そしてだら(そうしているうちに)、父親(おやじ)、今度、目患らったど。目患ったどごで、子どもぁ、ほれ、母親ばたずねで行ったど。へたら(そしたら)、ほれ、

「おとうさん、目ぁ悪くて困ってらべ。すたら、これ持ってって、目さ入(へ)ろ」て、自分の目玉とって、子どもさ持だせでよごしたど。

その玉こ、ほれ、蛇の目玉こ、父親ぁ、自分の目さ入だきゃ、すぐ見(め)るんだど。父親ぁ、

「この薬、どごがら持ってきた」っへたきゃ、子どもぁ。

「おっかさん、これ、目さ入でみろって、持ださでよごした。へて、まだほれ(また、それ)良ど思ったら、まだ、来いった(来いといった)」ったど。
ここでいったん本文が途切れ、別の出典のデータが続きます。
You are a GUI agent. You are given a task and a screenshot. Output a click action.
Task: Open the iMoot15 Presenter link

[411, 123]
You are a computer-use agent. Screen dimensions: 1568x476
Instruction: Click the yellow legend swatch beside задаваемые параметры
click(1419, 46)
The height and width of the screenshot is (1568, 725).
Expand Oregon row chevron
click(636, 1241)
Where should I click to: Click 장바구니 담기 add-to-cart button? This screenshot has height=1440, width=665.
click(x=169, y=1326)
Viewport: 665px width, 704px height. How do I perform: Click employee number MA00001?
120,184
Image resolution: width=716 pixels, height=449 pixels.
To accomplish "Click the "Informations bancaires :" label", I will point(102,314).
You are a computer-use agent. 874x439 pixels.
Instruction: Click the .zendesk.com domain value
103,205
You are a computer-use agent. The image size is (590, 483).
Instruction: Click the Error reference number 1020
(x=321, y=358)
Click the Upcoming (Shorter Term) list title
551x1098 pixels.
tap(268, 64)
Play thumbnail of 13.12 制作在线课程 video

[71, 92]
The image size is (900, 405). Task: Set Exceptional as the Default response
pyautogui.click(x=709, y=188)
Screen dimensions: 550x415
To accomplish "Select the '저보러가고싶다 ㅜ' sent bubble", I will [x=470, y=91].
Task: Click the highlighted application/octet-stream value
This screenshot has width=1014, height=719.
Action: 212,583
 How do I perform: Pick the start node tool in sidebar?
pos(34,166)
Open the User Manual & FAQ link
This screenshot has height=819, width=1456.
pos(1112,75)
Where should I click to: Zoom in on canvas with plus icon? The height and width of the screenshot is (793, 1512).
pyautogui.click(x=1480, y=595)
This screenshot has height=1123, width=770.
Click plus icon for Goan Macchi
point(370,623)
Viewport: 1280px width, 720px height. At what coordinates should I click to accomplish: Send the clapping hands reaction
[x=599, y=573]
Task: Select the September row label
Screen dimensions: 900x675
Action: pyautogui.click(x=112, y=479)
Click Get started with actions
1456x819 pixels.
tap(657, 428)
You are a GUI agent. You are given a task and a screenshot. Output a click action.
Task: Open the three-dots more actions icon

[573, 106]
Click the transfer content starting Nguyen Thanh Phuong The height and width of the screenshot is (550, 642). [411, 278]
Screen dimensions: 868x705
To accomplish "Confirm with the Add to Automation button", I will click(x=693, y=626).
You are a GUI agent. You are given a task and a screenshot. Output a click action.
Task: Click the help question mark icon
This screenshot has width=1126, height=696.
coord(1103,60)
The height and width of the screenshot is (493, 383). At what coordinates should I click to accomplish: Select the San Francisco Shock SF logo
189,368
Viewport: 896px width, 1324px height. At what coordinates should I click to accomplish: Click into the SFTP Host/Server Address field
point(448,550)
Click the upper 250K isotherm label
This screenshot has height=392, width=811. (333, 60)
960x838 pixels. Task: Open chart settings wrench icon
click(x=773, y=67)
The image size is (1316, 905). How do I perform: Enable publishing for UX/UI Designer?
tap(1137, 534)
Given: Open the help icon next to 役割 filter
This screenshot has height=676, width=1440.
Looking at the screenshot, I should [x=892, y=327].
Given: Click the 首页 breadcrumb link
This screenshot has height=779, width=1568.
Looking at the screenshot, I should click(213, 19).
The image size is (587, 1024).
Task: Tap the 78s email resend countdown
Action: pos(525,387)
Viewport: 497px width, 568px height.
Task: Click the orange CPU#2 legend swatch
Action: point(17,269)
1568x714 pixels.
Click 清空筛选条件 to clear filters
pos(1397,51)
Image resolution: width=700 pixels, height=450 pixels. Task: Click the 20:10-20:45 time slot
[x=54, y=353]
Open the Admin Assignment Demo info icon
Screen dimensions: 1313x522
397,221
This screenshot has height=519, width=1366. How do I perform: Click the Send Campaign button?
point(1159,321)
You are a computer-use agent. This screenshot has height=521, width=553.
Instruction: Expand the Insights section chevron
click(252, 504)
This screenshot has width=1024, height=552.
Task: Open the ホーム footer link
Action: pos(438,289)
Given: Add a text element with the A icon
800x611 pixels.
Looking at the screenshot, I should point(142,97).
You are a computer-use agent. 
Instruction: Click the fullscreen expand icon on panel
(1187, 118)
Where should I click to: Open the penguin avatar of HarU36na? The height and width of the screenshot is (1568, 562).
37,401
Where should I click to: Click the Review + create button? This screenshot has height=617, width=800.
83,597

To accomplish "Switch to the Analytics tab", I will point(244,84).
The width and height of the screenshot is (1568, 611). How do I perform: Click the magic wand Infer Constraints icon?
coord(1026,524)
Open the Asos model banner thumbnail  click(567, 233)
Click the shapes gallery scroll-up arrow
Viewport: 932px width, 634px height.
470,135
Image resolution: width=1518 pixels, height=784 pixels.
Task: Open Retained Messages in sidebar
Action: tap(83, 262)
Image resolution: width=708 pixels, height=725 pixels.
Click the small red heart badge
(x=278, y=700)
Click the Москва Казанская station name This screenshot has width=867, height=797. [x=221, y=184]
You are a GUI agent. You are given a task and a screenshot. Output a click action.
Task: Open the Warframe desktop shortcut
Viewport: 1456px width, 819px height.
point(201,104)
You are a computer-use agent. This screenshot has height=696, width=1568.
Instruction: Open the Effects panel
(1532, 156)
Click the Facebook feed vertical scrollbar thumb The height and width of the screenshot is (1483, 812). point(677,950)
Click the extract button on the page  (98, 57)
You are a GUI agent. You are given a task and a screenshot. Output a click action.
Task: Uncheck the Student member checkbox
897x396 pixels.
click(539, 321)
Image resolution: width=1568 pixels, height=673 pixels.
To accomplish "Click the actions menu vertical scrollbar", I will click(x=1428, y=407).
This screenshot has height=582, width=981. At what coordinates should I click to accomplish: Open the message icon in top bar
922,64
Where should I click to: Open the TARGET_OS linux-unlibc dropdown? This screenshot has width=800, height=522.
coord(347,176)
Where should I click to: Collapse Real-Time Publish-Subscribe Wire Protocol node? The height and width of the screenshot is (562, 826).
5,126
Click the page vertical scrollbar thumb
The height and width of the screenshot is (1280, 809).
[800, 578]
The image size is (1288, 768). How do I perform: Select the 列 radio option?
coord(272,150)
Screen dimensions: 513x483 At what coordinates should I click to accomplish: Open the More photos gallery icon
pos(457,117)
そうして、ほれ、父親の目ぁ、片方、見るようになったど。

母親、両方の目玉やれば、自分も困るど思って、片方やったずたって、(やったそうだけれども)

子どもぁ、ほれ、

「まだ悪(わり)がったら、まだ(また)来い」って、言らえだったべし、

「片方ぁ見るようになったして、もう片方も」ど、思って、まだ行ったんだべさ。

そしたら、残った、片方の目玉も、とってまってよごしたんだど。

そして父親ぁ目ぁ、両方見るようになったんだど。